Da última vez que as emissões de carbono eram tão altas assim, os dinossauros foram extintos

0
95

Um novo estudo descobriu que as emissões de carbono agora estão tão altas, que a última vez que atingiu níveis similares foi a 66 milhões de anos atrás quando muitas espécies de dinossauros foram varridos da face do planeta.

As emissões de dióxido de carbono continuam a aumentar, embora num ritmo mais lento do que nos últimos anos. Os pesquisadores têm observado evidências geológicas para comparar os níveis atuais de CO2 com os dos anos passados.
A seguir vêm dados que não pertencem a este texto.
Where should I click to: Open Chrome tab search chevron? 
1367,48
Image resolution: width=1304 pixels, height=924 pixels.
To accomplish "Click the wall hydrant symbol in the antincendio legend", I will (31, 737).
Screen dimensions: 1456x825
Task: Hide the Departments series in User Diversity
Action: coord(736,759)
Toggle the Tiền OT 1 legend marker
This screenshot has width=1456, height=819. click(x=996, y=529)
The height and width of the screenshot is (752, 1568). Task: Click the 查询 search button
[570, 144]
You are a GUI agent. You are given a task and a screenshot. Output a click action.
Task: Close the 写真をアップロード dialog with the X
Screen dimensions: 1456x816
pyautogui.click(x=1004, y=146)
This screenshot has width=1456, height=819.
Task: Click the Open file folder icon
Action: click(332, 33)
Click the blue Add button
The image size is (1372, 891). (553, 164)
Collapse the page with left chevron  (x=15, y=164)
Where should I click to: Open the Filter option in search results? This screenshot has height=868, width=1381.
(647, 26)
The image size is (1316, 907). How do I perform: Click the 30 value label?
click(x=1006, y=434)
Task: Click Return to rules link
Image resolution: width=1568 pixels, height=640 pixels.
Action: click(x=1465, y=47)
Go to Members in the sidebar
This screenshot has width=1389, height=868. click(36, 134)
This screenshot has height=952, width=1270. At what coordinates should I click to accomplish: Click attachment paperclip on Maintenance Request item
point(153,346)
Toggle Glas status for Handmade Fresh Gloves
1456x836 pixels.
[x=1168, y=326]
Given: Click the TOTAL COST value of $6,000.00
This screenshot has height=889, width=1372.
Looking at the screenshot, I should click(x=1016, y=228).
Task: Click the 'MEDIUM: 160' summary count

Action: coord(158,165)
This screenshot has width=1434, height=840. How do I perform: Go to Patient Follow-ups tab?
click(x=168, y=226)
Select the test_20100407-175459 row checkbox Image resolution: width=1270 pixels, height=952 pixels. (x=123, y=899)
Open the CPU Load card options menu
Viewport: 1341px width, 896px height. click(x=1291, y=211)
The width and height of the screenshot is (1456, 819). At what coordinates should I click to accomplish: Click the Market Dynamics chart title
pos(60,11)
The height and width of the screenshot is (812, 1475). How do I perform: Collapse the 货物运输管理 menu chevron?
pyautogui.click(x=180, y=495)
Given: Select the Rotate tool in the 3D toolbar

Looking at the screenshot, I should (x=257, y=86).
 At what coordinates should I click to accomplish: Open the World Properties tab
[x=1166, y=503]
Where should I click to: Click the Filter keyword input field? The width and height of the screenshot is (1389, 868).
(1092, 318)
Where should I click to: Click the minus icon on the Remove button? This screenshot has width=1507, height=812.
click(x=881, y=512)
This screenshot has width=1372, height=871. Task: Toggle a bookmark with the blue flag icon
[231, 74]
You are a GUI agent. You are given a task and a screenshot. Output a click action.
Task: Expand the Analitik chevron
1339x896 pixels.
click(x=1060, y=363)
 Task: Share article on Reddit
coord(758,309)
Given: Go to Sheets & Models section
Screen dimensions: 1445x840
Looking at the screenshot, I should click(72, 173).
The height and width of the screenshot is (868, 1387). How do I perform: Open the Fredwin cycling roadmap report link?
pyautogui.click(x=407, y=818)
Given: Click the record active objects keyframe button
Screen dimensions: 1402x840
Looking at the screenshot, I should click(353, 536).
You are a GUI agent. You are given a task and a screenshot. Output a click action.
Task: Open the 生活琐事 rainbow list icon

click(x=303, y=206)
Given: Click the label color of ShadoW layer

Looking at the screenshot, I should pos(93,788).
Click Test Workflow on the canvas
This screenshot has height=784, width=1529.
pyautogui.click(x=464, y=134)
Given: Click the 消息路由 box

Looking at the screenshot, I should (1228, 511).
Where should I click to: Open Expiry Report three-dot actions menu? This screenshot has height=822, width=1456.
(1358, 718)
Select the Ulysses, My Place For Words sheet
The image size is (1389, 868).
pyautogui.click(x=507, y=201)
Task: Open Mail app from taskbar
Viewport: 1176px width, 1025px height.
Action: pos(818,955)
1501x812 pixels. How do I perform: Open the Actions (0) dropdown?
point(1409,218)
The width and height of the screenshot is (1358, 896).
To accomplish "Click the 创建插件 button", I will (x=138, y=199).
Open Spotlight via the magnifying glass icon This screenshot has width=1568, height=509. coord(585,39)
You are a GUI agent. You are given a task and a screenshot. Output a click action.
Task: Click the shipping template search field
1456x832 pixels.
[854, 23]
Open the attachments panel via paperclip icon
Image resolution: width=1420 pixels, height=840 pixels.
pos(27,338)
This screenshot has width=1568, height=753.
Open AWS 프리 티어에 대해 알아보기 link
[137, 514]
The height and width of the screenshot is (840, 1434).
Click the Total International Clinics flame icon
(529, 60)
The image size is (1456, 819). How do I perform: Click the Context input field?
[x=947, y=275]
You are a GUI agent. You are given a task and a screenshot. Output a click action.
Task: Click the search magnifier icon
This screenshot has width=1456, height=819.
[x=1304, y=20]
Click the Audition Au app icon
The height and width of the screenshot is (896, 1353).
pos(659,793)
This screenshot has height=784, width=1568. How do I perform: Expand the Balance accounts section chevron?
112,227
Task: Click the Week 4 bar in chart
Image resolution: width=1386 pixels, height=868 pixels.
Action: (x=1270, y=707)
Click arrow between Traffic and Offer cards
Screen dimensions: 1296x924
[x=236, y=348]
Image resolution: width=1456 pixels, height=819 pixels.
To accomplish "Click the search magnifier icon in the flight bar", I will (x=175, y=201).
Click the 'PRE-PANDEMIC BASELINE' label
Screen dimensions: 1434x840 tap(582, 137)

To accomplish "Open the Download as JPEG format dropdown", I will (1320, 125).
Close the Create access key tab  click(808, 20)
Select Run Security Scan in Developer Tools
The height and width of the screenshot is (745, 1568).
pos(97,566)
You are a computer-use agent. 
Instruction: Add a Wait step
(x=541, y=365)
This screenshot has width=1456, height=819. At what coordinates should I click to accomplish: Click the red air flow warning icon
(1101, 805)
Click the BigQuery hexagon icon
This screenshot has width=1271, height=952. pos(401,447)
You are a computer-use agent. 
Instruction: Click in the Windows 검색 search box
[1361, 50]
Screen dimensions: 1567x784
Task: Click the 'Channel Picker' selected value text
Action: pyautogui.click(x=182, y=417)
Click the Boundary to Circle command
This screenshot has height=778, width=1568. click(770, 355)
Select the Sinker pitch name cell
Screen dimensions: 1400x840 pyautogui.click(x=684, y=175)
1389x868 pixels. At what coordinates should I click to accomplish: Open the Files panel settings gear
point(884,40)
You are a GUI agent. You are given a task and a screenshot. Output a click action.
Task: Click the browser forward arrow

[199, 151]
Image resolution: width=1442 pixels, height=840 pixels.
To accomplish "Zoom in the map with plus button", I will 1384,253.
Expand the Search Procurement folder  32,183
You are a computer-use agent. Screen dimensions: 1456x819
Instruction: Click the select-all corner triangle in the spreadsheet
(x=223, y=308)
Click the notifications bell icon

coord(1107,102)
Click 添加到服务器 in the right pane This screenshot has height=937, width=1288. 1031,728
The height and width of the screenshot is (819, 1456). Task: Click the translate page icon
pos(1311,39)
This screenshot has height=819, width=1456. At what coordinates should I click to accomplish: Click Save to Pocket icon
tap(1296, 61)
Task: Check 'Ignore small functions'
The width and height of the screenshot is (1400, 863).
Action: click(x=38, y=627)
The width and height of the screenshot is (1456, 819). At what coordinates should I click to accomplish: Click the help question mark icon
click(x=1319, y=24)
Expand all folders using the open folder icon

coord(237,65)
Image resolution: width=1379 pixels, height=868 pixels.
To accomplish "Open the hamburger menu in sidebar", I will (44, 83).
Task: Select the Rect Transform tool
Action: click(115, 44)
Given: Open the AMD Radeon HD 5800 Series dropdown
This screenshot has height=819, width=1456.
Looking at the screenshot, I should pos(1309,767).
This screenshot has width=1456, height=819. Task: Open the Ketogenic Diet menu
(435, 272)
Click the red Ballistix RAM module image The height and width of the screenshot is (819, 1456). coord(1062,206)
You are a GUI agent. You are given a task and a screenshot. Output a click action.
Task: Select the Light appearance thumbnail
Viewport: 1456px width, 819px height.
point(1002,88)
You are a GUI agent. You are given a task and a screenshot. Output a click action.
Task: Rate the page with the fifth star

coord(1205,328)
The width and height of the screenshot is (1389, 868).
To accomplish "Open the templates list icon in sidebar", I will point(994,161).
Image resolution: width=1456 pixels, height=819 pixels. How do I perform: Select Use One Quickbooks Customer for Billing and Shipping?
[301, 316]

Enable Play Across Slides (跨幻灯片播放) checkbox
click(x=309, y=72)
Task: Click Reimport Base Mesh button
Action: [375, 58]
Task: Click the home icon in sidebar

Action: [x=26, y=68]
Eles estão usando núcleos de sedimentos coletados a partir da costa de Nova Jersey para reavaliar os registros de isótopos de carbono e oxigênio, que indicam concentrações de carbono na atmosfera e temperatura global, respectivamente.

O fato de que as emissões de carbono e o aquecimento global estavam intimamente ligados sugere um aumento lento e constante de CO2 durante esse tempo – se ocorreu um aumento nos níveis de CO2, o clima geral levaria mais tempo para recuperar o atraso, o que desconta a possibilidade de grandes quantidades de metano jorrando do fundo do mar como aconteceu na Pangeia.

A equipe liderada por Richard Zeebe, da Universidade do Havaí em Manoa, descobriu que as emissões de carbono e o aquecimento global aconteceu provavelmente no período Máximo Térmico Paleoceno-eoceno (PETM) cerca de 56 milhões de anos atrás, quando o supercontinente Pangeia estava quebrando.

Então, na realidade, estamos realmente olhando para os níveis de emissão de carbono maiores do que eles têm sido desde o tempo dos dinossauros, e que possivelmente irá aumentar.

“Concluímos que, segundo os registros atuais, a presente taxa de liberação de carbono antropogênica é sem precedentes nos últimos 66 milhões de anos”, segundo os pesquisadores. “Nós sugerimos que um estado tão sério representa um desafio fundamental na limitação de projeções climáticas futuras. Além disso, futuras perturbações do ecossistema são susceptíveis de exceder as extinções relativamente limitadas observados no PETM”.